Okay, maybe that’s a slight exaggeration but this kind of scenario is often described during my coaching and training programmes and there are many different ways of addressing it. I would love to hear your thoughts on how you make decisions and communicate with team members around the sometimes thorny subject of work assignment.

  • Have you experienced this situation?
  • Should it be a democratic decision?
  • How about the team leader just deciding based on their knowledge of everyone’s workload?
  • How do you deal with those tumbleweed moments?

5 Responses to How do you avoid tumbleweed moments?

  • In my experience as a manager I’ve found that you sometimes have to do a little of both delegating and asking for volunteers. First I always look for who is best suited and most likely interested in the task and balance that with availability. Unless I’m really stuck for resources, I wouldn’t likely approach this situation by asking for any volunteers in a team meeting. I would most likely approach the one or two “best” people and let them know what I need and why I need them. I may ask them to have a decision by the meeting and if someone else also puts their hat in the ring – we’ll discuss it then.
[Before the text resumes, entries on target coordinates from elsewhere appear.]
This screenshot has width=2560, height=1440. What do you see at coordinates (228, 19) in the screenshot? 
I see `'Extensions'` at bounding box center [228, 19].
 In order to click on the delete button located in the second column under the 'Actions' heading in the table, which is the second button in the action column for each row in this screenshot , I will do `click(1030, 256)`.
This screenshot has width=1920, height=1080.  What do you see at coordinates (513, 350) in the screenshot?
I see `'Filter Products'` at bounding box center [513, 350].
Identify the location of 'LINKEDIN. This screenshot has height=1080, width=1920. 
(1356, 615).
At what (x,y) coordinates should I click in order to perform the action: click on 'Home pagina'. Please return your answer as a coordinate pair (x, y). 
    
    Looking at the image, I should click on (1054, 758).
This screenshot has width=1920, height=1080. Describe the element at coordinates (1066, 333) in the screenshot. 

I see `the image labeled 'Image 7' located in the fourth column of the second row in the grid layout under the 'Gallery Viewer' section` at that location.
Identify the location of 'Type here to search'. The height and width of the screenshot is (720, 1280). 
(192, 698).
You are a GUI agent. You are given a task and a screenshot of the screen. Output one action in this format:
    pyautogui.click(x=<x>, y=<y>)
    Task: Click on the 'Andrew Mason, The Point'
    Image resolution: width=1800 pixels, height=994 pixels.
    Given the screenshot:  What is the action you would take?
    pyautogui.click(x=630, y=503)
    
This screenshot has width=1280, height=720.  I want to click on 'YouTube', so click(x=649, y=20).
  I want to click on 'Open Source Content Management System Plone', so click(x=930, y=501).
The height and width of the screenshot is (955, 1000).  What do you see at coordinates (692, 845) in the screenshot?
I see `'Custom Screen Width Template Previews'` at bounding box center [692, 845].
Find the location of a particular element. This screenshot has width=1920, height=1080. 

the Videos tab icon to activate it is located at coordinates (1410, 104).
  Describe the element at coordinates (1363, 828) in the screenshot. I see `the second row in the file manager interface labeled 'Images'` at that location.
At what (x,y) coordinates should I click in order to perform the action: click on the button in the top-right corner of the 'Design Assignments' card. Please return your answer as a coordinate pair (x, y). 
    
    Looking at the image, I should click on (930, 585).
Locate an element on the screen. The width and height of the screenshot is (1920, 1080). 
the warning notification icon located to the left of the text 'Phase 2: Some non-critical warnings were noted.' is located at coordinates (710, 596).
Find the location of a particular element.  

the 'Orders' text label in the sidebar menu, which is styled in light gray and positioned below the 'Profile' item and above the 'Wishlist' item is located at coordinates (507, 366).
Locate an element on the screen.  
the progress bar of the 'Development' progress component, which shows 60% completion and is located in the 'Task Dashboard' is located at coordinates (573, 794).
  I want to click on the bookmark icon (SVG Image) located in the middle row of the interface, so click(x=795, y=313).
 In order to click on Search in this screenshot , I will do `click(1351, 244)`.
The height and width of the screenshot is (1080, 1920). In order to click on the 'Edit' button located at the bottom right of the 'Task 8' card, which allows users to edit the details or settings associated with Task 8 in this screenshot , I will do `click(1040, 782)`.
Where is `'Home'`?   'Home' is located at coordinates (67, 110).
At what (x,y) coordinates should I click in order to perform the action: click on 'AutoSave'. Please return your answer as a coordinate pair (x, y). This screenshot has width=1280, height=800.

    Part of being a manager is making the decisions, looking for volunteers can backfire and make you look like a weak leader. You have to know your team and the specific situation but in the end, they’re looking to you for leadership; you don’t want to compromise that.

  • When you ask for a volunteer, you put people on the spot. They are being asked to claim the necessary expertise, and that exposes them to risk of failure, because they may not know what your expectations are.

    However, if you outline the expertise required, and nominate one or two people who fit the bill, others might be prepared to jump in and claim an equal qualification, now that they know your expectations.

    • Hi Phillip. Thanks for your comment. I agree that we need to be making it as easy as possible for people to step up without feeling put on the spot.

  • Thanks for contributing to the conversation Beverley. I like your descriptions of why people do or don’t volunteer.

  • Hi Jullie
    I certainly have experienced it and I don’t think it’s always an easy thing to manage. There are many variations of how people will react when work is assigned.

    You have the people who volunteer because:

    1. It may be something they will enjoy doing and don’t think of the consequences
    2. It’s an opportunity to make their mark and show off their talents
    3. The know that they can do the job well
    4. They feel they ought to
    5. They think if they don’t it could be held against them

    You hae the people who don’t volunteer because:
    1. They realise they couldn’t take on any more work
    2. It’s outside their area of expertise
    3. They’re not interested in the particular task
    4. They can’t be bothered
    5. They’re afraid they won’t be able to manage

    I think the manager firstly has to make a decision on whether they are going to allocate a particular task or make it part of a democratic process ie discussion and this will depend on the context and the task itself.

    If the manager is making the decision, then they need to have thought it through thoroughly and be able to explain to a team memember why they are being allocated the work. They also need to be prepared for someone to say no, and consider what they would do about that.

    If the decision is made by a democratic process then I think they need to be aware that the same people may keep offering and be aware of them overloading themselves. Sometimes the manager may have to say ‘Id like someone to volunteer who hasn’t volunteered before.’

    To minmise those ‘tumbleweed moments’ a manager should have a good knowledge of the current workload of their team members and listen equally to what’s said and what isn’t said.